__DESCRIPTION OF THE TASK__
Give again every line from the one with "Viewport: 628px width, 656px height." through the last line of the data, exactly, and leave out the lines before it.
Segment Open
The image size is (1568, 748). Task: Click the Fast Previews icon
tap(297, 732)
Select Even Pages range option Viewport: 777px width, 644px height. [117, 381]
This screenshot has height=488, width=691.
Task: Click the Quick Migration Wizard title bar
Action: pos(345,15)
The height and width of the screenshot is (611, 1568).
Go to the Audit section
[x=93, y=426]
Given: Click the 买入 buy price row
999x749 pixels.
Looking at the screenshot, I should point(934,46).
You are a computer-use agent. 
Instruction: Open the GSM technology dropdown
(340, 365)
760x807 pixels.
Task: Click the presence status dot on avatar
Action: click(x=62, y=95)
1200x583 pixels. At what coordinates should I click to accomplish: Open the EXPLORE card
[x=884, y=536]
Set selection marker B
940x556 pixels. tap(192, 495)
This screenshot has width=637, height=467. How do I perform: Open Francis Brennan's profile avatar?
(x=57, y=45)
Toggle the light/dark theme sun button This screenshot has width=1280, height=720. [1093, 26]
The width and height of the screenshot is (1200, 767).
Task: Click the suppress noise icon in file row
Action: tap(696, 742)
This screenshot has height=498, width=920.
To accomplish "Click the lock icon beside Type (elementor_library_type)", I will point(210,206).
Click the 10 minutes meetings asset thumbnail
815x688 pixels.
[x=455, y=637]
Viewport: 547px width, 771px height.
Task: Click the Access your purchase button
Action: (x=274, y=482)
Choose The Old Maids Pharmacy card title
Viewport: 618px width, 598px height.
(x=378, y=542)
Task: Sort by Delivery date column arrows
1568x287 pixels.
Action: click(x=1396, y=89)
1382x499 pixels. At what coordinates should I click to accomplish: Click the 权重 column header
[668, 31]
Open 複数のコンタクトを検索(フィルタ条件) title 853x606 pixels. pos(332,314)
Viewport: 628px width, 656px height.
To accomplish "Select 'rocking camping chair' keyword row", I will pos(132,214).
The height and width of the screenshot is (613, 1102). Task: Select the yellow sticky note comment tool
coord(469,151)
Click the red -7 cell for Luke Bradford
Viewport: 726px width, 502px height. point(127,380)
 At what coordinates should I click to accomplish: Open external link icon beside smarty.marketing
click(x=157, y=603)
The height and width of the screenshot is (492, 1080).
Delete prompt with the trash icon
Segment Closed
__PROBLEM SOLUTION__
Viewport: 628px width, 656px height.
To accomplish "Select 'rocking camping chair' keyword row", I will pos(132,214).
The height and width of the screenshot is (613, 1102). Task: Select the yellow sticky note comment tool
coord(469,151)
Click the red -7 cell for Luke Bradford
Viewport: 726px width, 502px height. point(127,380)
 At what coordinates should I click to accomplish: Open external link icon beside smarty.marketing
click(x=157, y=603)
The height and width of the screenshot is (492, 1080).
Delete prompt with the trash icon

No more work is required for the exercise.